- **Vorliegender Text**
# Komplettlösung - Two Worlds 2 Komplettlösung: Tipps und Tricks zu allen Kapiteln



## Administrator (12. November 2010)

*Komplettlösung - Two Worlds 2 Komplettlösung: Tipps und Tricks zu allen Kapiteln*

Jetzt ist Deine Meinung gefragt: Hier kannst Du deinen Kommentar zum Artikel veröffentlichen und mit anderen Lesern darüber diskutieren.




			Dieser Inhalt steht nur eingeloggten Mitgliedern zur Verfügung.
        

 Zum Artikel: http://www.pcgames.de/aid,798267


----------



## DestinysHand (12. November 2010)

*AW: Komplettlösung - Two Worlds 2 Komplettlösung: Tipps und Tricks zu allen Kapiteln*

3 Tage gezockt !
Bin jetzt nen lvl 21 WarMage!
Dummerweise habe ich auf Mittel angefangen.
Is leider grösstenteils zu einfach!
Werde wohl nochmal auf schwer zocken müssen.
Spielt sich wie eine Mischung aus Oblivion und Gothic.
Sieht sehr gut aus !
Coole Quests ,cooles Kampfsystem ,was allerdings hier oder da etwas schneller reagieren könnte.
Sehr coole Charaktere und auch was zum schmunzeln und staunen dazwischen !
Schöne raue Welt!
Geiles Game!
Wer mal wieder nen richtiges RPG zocken will muss sich das Game holen!
Aba bite keine Komplettlösungen ! xP


----------



## Shamander (12. November 2010)

- **Bereitgestelltes Material**
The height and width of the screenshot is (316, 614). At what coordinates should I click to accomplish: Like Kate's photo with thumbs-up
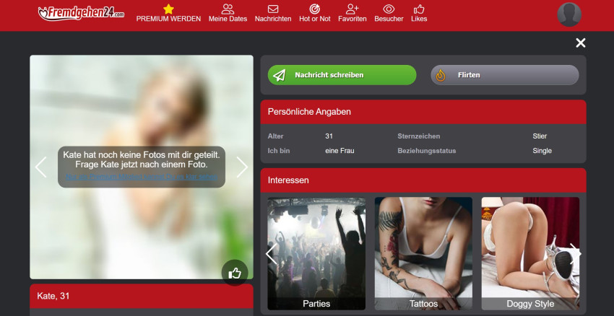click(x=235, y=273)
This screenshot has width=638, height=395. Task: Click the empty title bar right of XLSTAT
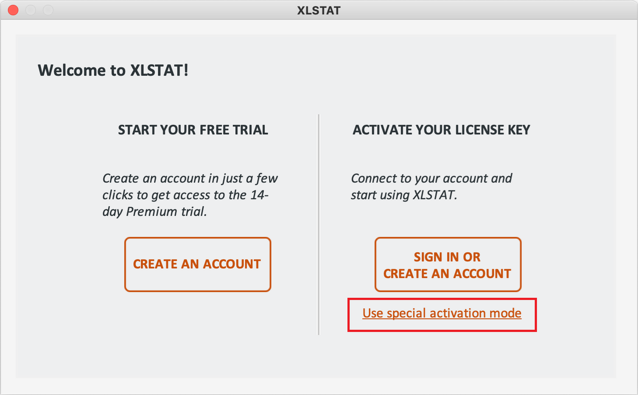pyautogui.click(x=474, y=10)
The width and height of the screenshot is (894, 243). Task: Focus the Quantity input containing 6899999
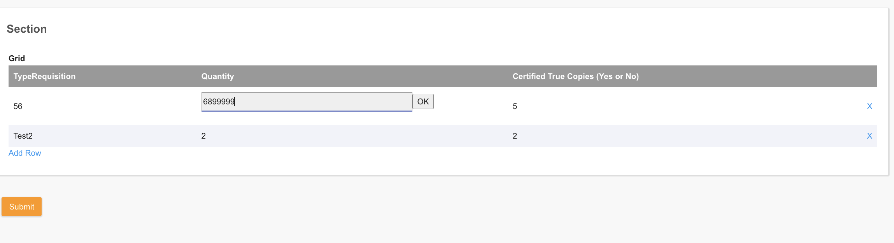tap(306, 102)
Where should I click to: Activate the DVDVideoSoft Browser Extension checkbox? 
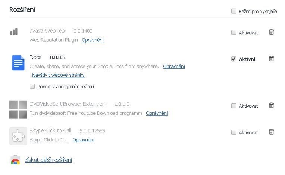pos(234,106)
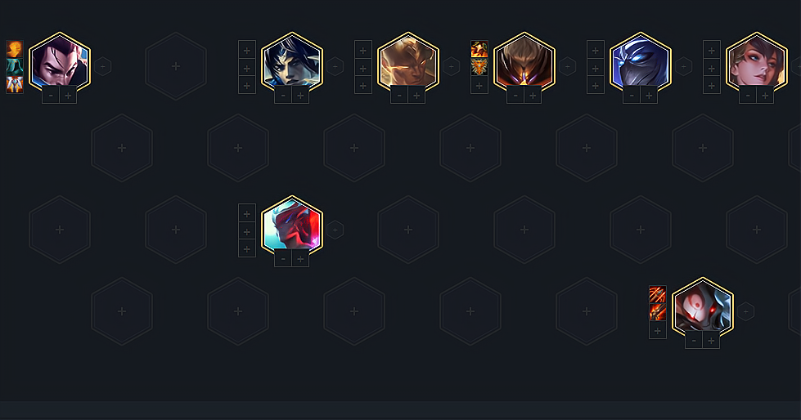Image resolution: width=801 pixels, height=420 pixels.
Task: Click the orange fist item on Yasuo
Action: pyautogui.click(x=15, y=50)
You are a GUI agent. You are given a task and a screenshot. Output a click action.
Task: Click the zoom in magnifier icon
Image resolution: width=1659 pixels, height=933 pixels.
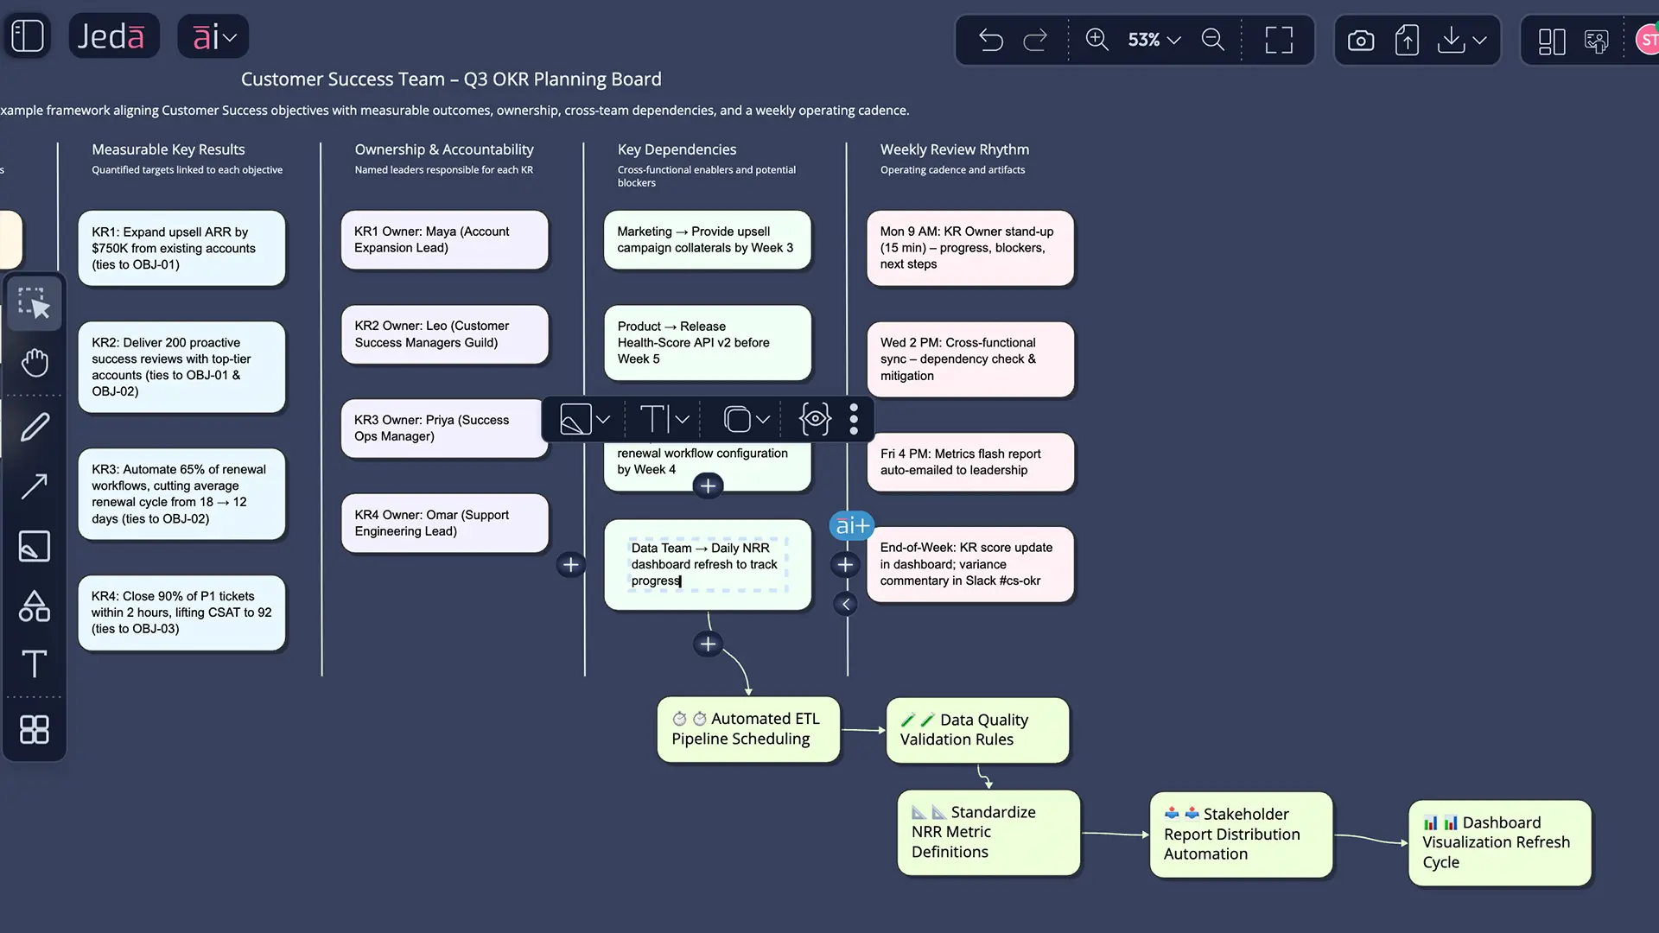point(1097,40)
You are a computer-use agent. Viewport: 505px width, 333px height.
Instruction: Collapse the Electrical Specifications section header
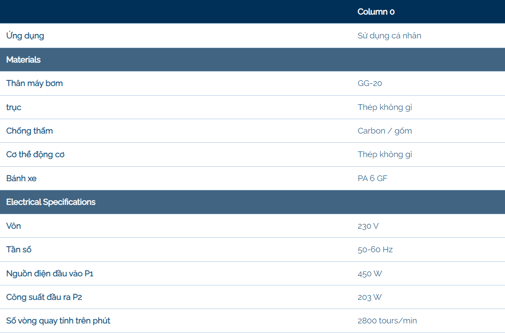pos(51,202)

- **Deine Aufgabe**
Aktualisiere einen Ausschnitt des Forenthreads zu Two Worlds 2: Beginne bei der Stelle mit „## DestinysHand (12.“ und höre nach „schneller reagieren könnte.“ auf. Ersetze dabei „Mittel“ durch „Leicht“.

- **Deine Antwort**
## DestinysHand (12. November 2010)

*AW: Komplettlösung - Two Worlds 2 Komplettlösung: Tipps und Tricks zu allen Kapiteln*

3 Tage gezockt !
Bin jetzt nen lvl 21 WarMage!
Dummerweise habe ich auf Leicht angefangen.
Is leider grösstenteils zu einfach!
Werde wohl nochmal auf schwer zocken müssen.
Spielt sich wie eine Mischung aus Oblivion und Gothic.
Sieht sehr gut aus !
Coole Quests ,cooles Kampfsystem ,was allerdings hier oder da etwas schneller reagieren könnte.